New data shows that the overall level of imports from the country dropped by 70% in March, after the invasion was launched in late February.
The Office for National Statistics showed that the value of imports from Russia fell from £1.8 billion in February to £545 million in March.
However, a large part of the drop was a fall in “unspecified goods”, which is a highly volatile measure which soared ahead of the invasion.
Today’s figures demonstrate the severity and effectiveness of the trade restrictions imposed upon the Russian regime by the UK Government and its international partners in response to the war in Ukraine
Jack Sirett, Ebury
The measure includes non-monetary gold and is an estimate, rather than measured by the ONS.
When taking out the unspecified goods, imports only fell by 28% in the month after the invasion.
The drop was driven largely by a one-quarter drop in the import of fuels from Russia into the United Kingdom, and significant falls in the value of Russian chemicals brought here.
“Today’s figures demonstrate the severity and effectiveness of the trade restrictions imposed upon the Russian regime by the UK Government and its international partners in response to the war in Ukraine,” said Jack Sirett at Ebury, a financial services firm.
While some of the restrictions were slapped on Russian imports in March, the trade restrictions have tightened since.

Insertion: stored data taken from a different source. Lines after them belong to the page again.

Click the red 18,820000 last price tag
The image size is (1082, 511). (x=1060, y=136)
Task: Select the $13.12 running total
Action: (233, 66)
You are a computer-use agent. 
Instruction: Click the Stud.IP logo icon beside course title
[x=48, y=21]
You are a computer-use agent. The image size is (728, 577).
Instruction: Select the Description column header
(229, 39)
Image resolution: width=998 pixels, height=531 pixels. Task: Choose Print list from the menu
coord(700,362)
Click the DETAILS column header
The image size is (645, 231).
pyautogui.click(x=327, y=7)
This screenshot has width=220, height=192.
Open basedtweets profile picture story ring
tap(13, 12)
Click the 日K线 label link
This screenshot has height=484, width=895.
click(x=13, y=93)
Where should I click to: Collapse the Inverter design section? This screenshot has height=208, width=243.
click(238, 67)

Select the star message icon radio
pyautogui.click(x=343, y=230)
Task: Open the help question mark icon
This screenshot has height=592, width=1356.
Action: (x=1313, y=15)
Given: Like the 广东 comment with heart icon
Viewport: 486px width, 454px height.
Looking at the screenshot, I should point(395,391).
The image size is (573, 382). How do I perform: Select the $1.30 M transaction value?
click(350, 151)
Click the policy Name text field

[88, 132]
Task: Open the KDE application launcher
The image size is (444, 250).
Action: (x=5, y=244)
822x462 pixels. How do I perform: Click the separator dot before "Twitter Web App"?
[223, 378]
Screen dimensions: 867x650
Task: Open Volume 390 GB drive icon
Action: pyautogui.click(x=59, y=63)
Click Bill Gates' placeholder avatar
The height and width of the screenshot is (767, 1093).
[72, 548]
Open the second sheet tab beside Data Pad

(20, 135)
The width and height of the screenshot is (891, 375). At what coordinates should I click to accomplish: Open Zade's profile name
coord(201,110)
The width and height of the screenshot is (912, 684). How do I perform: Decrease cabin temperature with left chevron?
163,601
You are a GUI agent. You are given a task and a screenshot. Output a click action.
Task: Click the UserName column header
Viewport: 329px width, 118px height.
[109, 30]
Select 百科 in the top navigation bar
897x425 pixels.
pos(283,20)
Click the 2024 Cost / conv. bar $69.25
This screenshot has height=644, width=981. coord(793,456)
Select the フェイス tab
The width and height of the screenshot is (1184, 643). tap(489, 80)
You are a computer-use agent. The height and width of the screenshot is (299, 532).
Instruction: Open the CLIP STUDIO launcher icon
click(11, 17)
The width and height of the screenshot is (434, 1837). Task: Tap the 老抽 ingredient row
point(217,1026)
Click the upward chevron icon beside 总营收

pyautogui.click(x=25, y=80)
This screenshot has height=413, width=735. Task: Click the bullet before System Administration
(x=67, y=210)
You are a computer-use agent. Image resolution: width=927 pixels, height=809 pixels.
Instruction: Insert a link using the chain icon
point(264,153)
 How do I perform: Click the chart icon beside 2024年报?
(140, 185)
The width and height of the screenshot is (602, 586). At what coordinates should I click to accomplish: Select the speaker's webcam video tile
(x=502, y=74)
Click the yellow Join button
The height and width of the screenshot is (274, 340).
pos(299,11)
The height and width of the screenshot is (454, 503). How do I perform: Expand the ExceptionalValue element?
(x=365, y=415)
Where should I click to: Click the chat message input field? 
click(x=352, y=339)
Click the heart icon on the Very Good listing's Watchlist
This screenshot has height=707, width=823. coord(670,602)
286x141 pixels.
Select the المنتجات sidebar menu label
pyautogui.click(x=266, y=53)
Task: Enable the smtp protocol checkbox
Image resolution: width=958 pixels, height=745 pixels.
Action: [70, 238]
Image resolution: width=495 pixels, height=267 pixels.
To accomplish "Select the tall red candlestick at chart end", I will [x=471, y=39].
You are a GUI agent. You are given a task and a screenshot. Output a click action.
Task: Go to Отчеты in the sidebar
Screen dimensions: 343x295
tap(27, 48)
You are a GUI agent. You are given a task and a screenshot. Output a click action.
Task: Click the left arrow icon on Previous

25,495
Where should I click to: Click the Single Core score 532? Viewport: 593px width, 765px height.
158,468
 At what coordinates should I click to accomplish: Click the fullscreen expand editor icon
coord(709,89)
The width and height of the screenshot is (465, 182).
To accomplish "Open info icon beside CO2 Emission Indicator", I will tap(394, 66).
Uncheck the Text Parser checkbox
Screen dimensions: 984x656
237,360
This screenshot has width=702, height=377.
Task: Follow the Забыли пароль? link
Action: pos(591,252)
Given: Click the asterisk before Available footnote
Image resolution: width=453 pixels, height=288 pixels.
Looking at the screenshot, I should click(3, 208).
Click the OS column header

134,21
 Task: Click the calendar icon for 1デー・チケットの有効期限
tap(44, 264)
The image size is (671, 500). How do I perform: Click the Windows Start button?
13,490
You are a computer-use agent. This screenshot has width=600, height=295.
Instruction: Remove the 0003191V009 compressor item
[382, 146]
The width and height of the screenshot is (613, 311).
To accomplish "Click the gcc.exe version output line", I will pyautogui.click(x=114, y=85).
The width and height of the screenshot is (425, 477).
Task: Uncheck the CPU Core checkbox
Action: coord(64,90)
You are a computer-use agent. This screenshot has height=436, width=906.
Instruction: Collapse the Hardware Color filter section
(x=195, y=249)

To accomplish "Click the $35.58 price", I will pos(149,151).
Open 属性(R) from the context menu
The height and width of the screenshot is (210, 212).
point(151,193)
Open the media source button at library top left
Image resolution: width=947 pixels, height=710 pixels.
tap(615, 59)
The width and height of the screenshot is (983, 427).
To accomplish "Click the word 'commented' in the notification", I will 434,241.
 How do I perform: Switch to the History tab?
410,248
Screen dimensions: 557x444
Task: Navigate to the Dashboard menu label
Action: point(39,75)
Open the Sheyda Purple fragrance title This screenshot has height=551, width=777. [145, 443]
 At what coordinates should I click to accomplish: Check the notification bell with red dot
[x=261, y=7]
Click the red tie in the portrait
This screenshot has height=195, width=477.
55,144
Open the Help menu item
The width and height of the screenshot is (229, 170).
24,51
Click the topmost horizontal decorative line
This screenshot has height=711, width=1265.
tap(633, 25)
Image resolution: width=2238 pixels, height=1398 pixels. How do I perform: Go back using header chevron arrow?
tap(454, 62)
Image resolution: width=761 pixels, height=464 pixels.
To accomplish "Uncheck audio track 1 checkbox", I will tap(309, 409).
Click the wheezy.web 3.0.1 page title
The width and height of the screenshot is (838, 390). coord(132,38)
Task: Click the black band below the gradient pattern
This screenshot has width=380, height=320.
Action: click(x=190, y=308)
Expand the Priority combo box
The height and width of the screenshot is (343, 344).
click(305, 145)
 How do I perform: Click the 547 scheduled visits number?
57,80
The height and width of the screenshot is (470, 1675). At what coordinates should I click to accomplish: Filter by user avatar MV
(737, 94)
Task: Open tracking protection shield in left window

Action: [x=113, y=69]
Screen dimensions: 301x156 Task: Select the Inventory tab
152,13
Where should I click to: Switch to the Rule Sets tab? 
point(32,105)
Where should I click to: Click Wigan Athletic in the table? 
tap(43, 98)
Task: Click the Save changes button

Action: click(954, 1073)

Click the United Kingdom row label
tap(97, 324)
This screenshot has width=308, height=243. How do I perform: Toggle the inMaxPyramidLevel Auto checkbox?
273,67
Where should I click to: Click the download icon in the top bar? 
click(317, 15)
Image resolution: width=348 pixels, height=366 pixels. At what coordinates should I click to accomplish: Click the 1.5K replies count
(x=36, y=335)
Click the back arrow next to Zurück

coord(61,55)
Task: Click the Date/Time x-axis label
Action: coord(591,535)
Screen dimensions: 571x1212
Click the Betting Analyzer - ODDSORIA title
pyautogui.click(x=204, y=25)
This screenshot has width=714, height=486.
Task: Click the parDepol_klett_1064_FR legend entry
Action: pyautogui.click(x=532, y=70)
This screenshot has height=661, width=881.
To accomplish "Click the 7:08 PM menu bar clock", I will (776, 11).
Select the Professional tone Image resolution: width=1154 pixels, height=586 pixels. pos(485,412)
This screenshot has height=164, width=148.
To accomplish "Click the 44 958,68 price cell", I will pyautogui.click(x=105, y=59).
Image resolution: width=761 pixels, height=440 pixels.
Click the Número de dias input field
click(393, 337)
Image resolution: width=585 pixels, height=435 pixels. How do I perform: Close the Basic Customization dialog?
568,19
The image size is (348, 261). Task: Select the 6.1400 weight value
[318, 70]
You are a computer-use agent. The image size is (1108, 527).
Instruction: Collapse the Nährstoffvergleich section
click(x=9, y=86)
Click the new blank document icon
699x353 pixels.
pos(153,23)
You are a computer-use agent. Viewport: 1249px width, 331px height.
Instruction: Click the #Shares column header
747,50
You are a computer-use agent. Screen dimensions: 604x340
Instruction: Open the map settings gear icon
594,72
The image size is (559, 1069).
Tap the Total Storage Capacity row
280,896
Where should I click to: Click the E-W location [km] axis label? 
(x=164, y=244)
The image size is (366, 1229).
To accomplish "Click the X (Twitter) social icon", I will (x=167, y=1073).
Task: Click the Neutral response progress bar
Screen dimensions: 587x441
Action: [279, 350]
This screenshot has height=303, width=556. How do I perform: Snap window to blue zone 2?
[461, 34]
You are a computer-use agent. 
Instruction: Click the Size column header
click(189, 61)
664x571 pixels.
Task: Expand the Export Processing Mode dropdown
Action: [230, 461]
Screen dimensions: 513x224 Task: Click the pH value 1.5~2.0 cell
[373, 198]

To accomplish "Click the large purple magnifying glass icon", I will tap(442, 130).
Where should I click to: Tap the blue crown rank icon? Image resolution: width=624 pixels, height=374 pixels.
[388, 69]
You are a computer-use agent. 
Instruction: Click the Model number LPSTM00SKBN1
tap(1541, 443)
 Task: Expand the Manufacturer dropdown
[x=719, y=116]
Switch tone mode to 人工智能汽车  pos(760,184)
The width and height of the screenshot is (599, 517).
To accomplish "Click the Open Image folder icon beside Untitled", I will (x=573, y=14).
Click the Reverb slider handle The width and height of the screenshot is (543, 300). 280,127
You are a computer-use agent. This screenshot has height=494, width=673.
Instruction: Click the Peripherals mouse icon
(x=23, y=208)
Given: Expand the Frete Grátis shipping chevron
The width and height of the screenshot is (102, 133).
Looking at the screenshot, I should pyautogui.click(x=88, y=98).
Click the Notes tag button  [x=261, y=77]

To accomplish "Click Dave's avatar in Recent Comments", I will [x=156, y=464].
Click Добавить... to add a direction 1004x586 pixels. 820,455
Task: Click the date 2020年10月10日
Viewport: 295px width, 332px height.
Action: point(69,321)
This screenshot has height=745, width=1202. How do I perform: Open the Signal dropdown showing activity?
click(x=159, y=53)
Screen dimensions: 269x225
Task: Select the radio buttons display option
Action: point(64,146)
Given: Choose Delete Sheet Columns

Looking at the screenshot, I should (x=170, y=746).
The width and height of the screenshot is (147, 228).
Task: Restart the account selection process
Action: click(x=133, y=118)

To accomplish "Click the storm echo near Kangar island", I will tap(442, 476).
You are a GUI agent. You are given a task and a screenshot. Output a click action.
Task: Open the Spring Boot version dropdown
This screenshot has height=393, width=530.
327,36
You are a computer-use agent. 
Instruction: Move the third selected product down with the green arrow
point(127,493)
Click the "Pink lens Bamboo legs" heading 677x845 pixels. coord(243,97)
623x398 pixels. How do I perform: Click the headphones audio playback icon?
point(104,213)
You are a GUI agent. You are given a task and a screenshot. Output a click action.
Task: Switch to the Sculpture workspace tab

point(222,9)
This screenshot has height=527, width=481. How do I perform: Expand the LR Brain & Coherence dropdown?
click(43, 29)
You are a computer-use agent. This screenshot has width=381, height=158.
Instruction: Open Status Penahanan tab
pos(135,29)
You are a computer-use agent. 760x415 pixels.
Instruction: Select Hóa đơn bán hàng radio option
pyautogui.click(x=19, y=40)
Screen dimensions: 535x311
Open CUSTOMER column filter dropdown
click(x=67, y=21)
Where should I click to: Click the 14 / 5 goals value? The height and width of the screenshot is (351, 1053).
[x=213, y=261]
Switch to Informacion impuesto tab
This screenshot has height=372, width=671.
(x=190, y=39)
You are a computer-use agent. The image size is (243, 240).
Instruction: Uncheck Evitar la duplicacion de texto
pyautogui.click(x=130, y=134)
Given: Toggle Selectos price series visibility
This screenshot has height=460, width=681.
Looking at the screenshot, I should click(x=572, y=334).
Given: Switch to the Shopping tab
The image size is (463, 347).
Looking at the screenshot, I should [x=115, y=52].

“Record-breaking import volumes at the start of the year have now reversed as companies rapidly re-order their supply chains to ensure a continued flow of goods and global powers look to wean themselves off Russian fuels,” Mr Sirett said.
“This week, the UK Government announced fresh sanctions on trade with Russia, slapping a third wave of restrictions and increased tariffs on goods like platinum and palladium where Russia is a leading producer.
“The Government noted that 60% of exports to Russia are now under whole or partial restrictions so we would expect to see further declines in trading volumes with the Government also committing to phasing out oil imports by the end of the year.”
ONS figures from Thursday also showed that total imports of goods increased by 9.3%, with steep rises in imports from both in, and outside of, the EU.
Exports to the EU rose by 1.7%, while exports to countries outside the block increased 2.1%.
Exports to Russia dropped from £268 million in February to just £95 million in March.